BELGIAN HARES – King of the Fancy!
Rabbits officially arrived at Three Gables Farm in July of 2013 in the form of three Eastern Cottontail babies which were about nine days old when we mowed over their nest during hay-making, utterly exposing them to predators. We took the babies home and raised them up successfully until they and we were ready to let them go back into the outdoors. This experience was tremendously rewarding and pure joy, and was the trigger to fulfilling a long-time dream of owning rabbits; Belgian Hare rabbits to be precise.
Belgian Hare rabbits claimed Three Gables Farm as their home on November 23rd. 2013, when a young buck and doe with the names LC’s Kookaburra and LC’s Sookie finally arrived from Los Conejos Rabbitry in Washington State. After 6 years of thinking about Belgian Hares, a long and dedicated search to finding available rabbits in North America, and a wait of 3 months to move the rabbits from Washington State to the Gulf Islands of British Columbia, a dream was realized!
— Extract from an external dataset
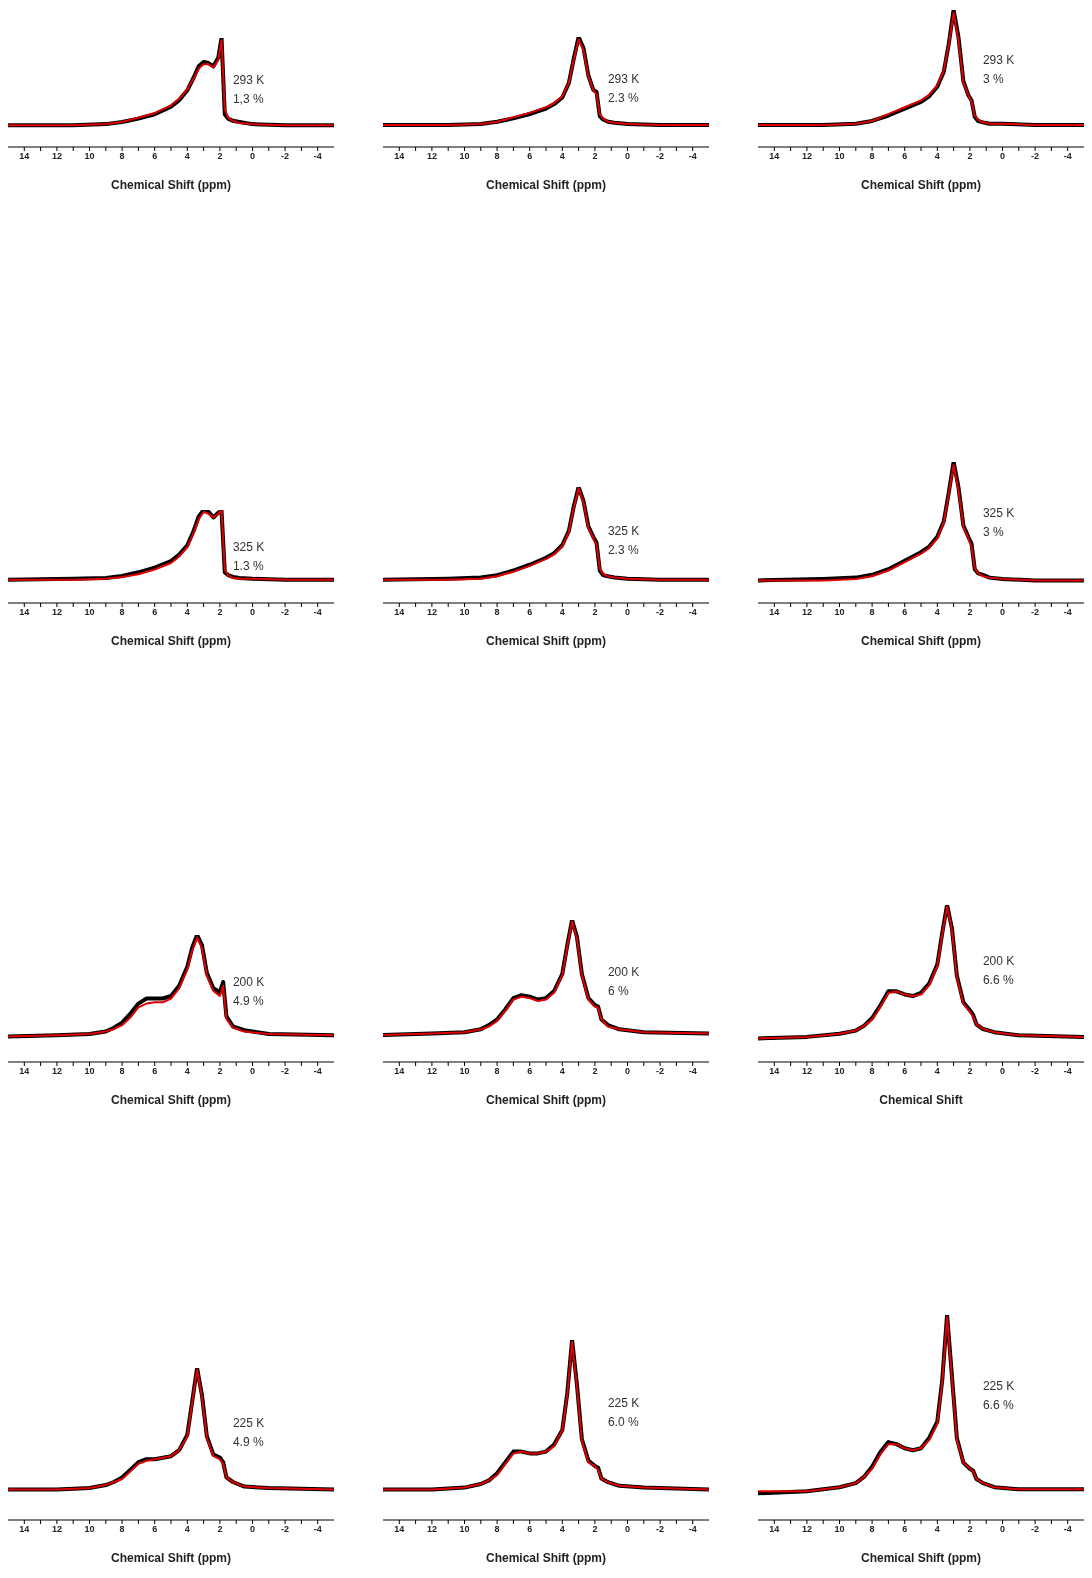 The image size is (1092, 1578). I want to click on x-axis-title: Chemical Shift, so click(921, 1100).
The Belgian Hare rabbit is a heritage breed. As its name suggests, its origin can be traced back to Belgium, but its unique look and form, striving to resemble the European wild hare, was the hard work of fanciers in England. It has been on North American soil since as early as 1888, where it laid the foundation for the domestic rabbit movement in the USA, but today, according to the American Livestock Breeds Conservancy, the Belgian Hare rabbit is rare and its population threatened.
Foremost, the Belgian Hare rabbit is a fancy rabbit. Attempts to turn the breed into a meat rabbit caused an end to the “Belgian Hare Boom” in the early 20th. century and the breed nearly became extinct, because it was no longer distinguished enough to catch peoples eye. Today, only the sleek, fancy type is accepted in the Standard of Perfection once more. Yes, Belgian Hare rabbits can be eaten, but their unique form and look, as well as endearing temperament makes them more interesting and rewarding for showing, agility, having, and loving, as well as for breeding to help preserve not only a very unique breed of rabbit, which men have worked very hard to create, but also preserve a part of North America’s heritage.
LC’s Kookaburra, standard Belgian Hare
DOB: February 27, 2013
Legs: 2 (Best of Breed and Best Opp of Breed)
LC’s Sookie, standard Belgian Hare
DOB: March 29, 2013
Sookie is my super star. She is a feisty little doe and loves the camera!